Texto para leitura

╔══

Em um cenário de guerra tarifária, os pequenos negócios são os primeiros a cair

Joseph Couri, presidente do SIMPI Nacional – Crédito: César Sallum/Divulgação SIMPI

O Brasil inicia agosto enfrentando um cenário de incertezas sem precedentes para o seu setor produtivo. A decisão do governo norte-americano de impor tarifas de até 50% sobre produtos brasileiros, que se somam aos 10% já existentes, não é apenas um dado econômico. É um divisor de águas para milhares de micro e pequenas empresas que exportam para os Estados Unidos e que agora se veem diante de uma verdadeira guerra tarifária.

Quando falo em “guerra”, não é força de expressão. Em conflitos comerciais desse porte, existem alvos claros. E, infelizmente, os pequenos negócios são sempre os primeiros a serem atingidos. Grandes companhias conseguem se proteger melhor: têm estrutura para diluir custos, poder de negociação com importadores e presença diversificada em vários mercados. Já o MEI, micro e pequena empresa, independente do segmento, que opera com margens reduzidas e depende de poucos clientes estratégicos, geralmente não tem esse luxo.

O impacto não é teórico nem distante. Ele já está visível. Tenho recebido diariamente relatos de empresários que viram pedidos serem cancelados do dia para a noite, contratos de longo prazo suspensos e clientes históricos migrarem para fornecedores em outros países. Setores como calçados, cafés especiais, móveis e produtos agroecológicos estão especialmente vulneráveis. Em todos eles, o cenário se repete: importadores que não conseguem repassar ao consumidor final o aumento de preço causado pela tarifa, cancelamento de contratos que penalizam o fornecedor brasileiro, demissões e antecipação de férias na tentativa desesperada de adequar o custo de produção a uma receita que encolheu abruptamente, e a perda de mercado para concorrentes internacionais que enfrentam tarifas muito menores, em média, de 15%.

╚══

(Registros de um conjunto de dados)

╔══

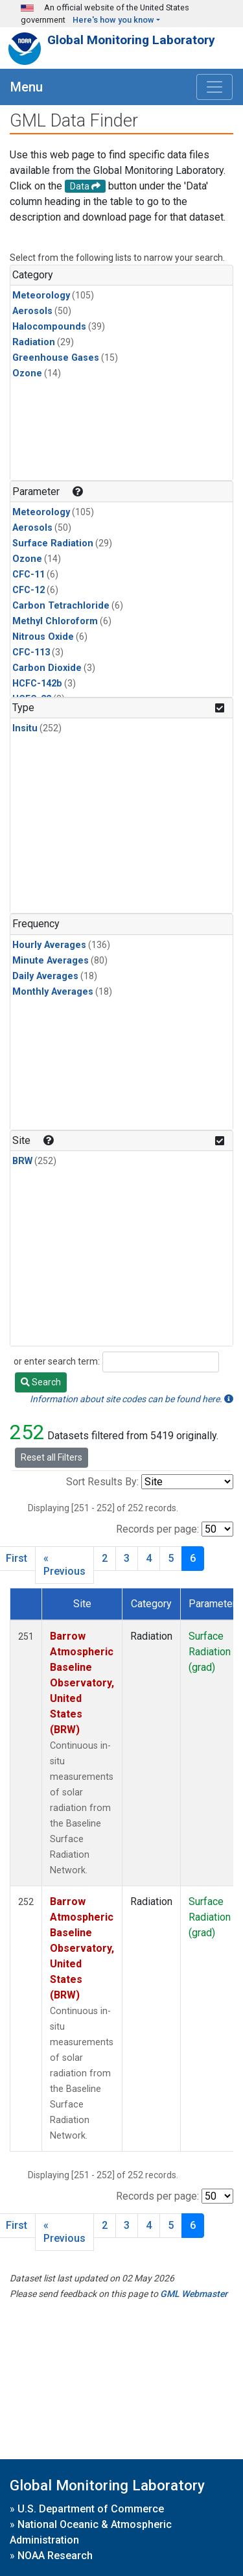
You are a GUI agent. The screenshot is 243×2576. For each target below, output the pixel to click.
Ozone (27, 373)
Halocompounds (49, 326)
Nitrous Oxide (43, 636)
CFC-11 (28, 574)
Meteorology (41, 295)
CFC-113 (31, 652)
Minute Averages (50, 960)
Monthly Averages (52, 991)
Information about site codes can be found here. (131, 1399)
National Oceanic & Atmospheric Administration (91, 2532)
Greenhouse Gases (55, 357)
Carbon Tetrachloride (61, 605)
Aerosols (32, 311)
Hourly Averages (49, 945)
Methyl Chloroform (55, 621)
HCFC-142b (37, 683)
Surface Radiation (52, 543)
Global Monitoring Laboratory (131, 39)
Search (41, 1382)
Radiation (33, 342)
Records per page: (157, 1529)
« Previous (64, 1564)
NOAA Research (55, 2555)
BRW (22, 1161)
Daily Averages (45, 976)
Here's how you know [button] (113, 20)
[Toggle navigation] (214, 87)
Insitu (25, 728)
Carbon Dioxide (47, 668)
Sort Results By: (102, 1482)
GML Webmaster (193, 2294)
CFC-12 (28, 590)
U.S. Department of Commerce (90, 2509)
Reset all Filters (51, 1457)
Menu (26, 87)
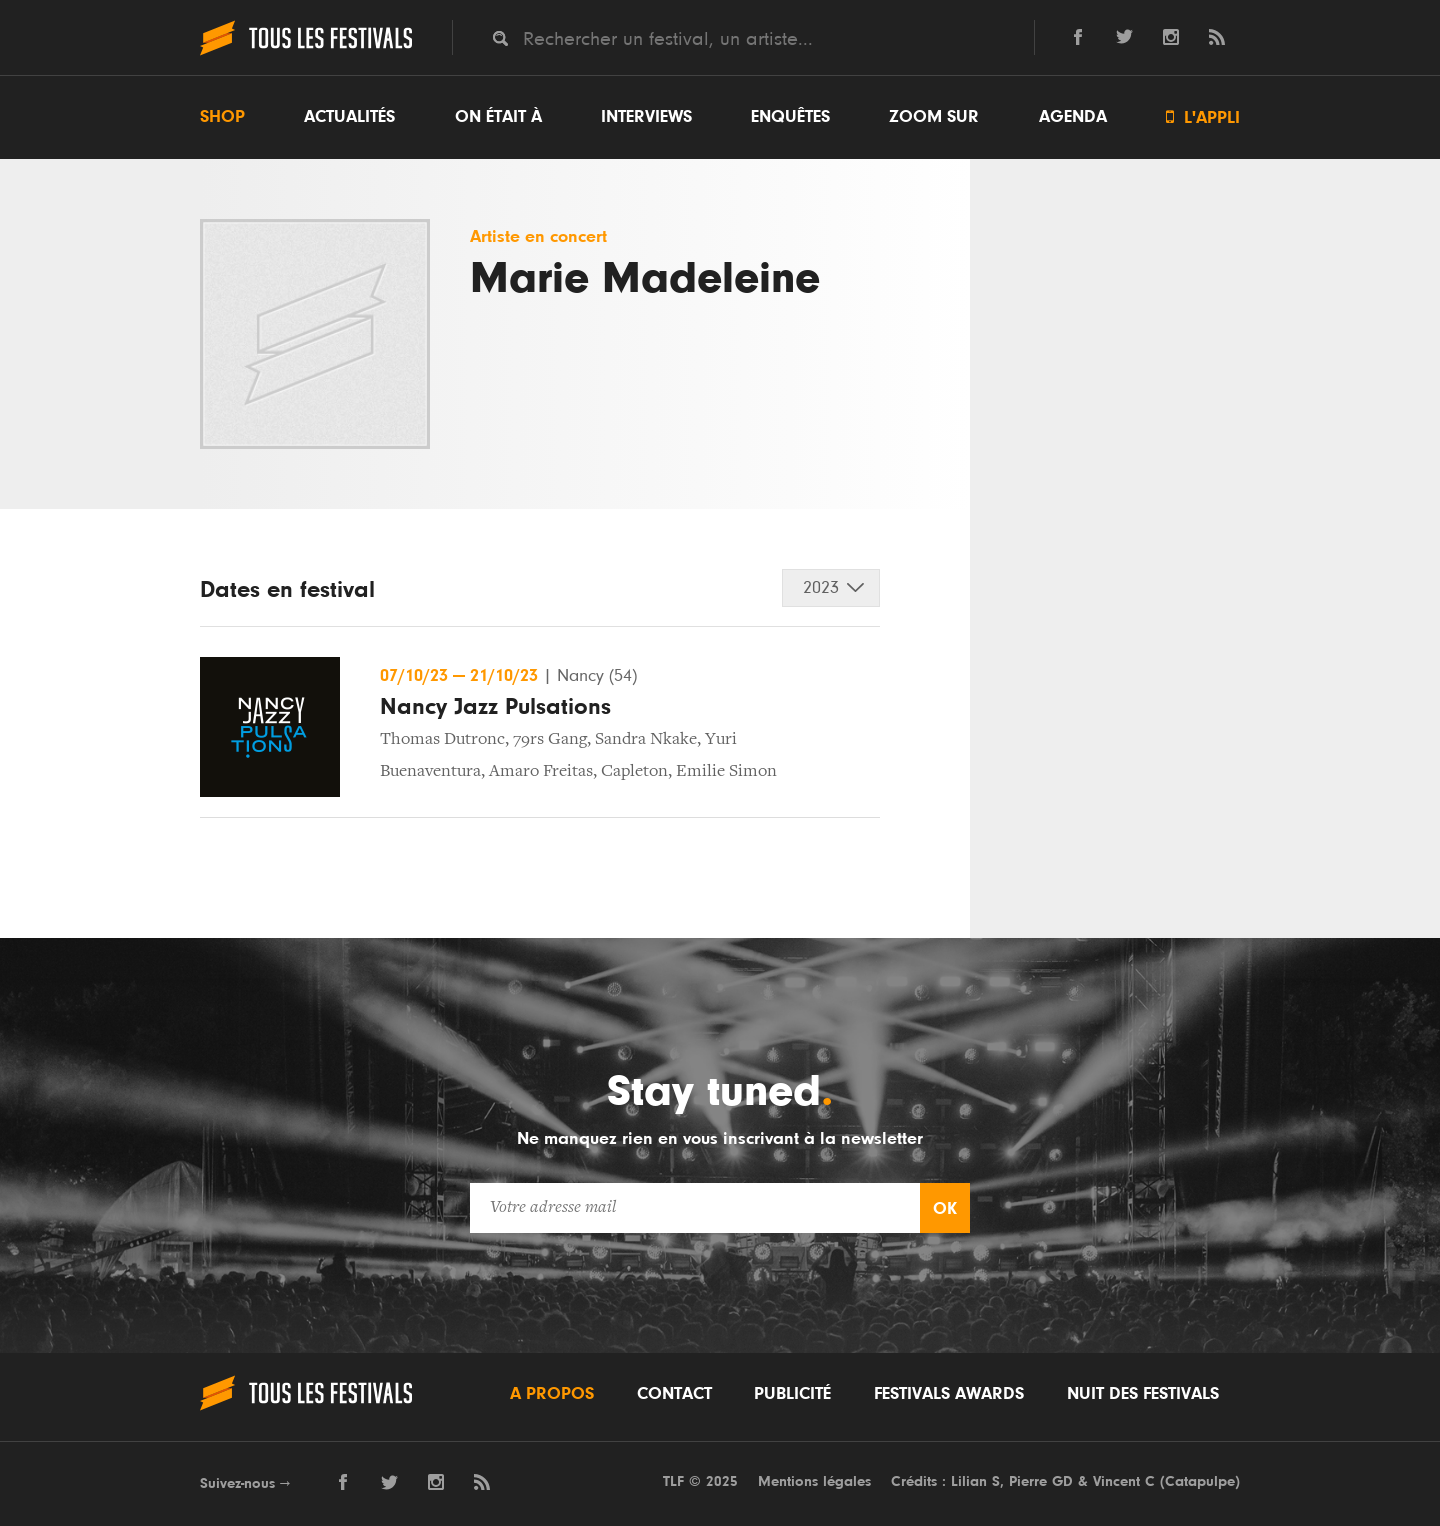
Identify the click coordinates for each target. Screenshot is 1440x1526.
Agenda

╚══

Tarefas escritas
1/ Transcreva do texto sobre a guerra tarifária o trecho que se inicia nas palavras "Joseph Couri, presidente" e se encerra em "verdadeira guerra tarifária.".
2/ Organize em uma tabela Markdown, com as colunas "Nº" e "Linha", as linhas das entradas que vão do início delas até a linha que contém "Menu (26, 87)", inclusive. Omita as linhas em branco e deixe as imagens fora da resposta.

Respostas das tarefas
1/
Joseph Couri, presidente do SIMPI Nacional – Crédito: César Sallum/Divulgação SIMPI

O Brasil inicia agosto enfrentando um cenário de incertezas sem precedentes para o seu setor produtivo. A decisão do governo norte-americano de impor tarifas de até 50% sobre produtos brasileiros, que se somam aos 10% já existentes, não é apenas um dado econômico. É um divisor de águas para milhares de micro e pequenas empresas que exportam para os Estados Unidos e que agora se veem diante de uma verdadeira guerra tarifária.

2/
| Nº | Linha |
|---|---|
| 1 | You are a GUI agent. The screenshot is 243×2576. For each target below, output the pixel to click. |
| 2 | Ozone (27, 373) |
| 3 | Halocompounds (49, 326) |
| 4 | Nitrous Oxide (43, 636) |
| 5 | CFC-11 (28, 574) |
| 6 | Meteorology (41, 295) |
| 7 | CFC-113 (31, 652) |
| 8 | Minute Averages (50, 960) |
| 9 | Monthly Averages (52, 991) |
| 10 | Information about site codes can be found here. (131, 1399) |
| 11 | National Oceanic & Atmospheric Administration (91, 2532) |
| 12 | Greenhouse Gases (55, 357) |
| 13 | Carbon Tetrachloride (61, 605) |
| 14 | Aerosols (32, 311) |
| 15 | Hourly Averages (49, 945) |
| 16 | Methyl Chloroform (55, 621) |
| 17 | HCFC-142b (37, 683) |
| 18 | Surface Radiation (52, 543) |
| 19 | Global Monitoring Laboratory (131, 39) |
| 20 | Search (41, 1382) |
| 21 | Radiation (33, 342) |
| 22 | Records per page: (157, 1529) |
| 23 | « Previous (64, 1564) |
| 24 | NOAA Research (55, 2555) |
| 25 | BRW (22, 1161) |
| 26 | Daily Averages (45, 976) |
| 27 | Here's how you know [button] (113, 20) |
| 28 | [Toggle navigation] (214, 87) |
| 29 | Insitu (25, 728) |
| 30 | Carbon Dioxide (47, 668) |
| 31 | Sort Results By: (102, 1482) |
| 32 | GML Webmaster (193, 2294) |
| 33 | CFC-12 (28, 590) |
| 34 | U.S. Department of Commerce (90, 2509) |
| 35 | Reset all Filters (51, 1457) |
| 36 | Menu (26, 87) |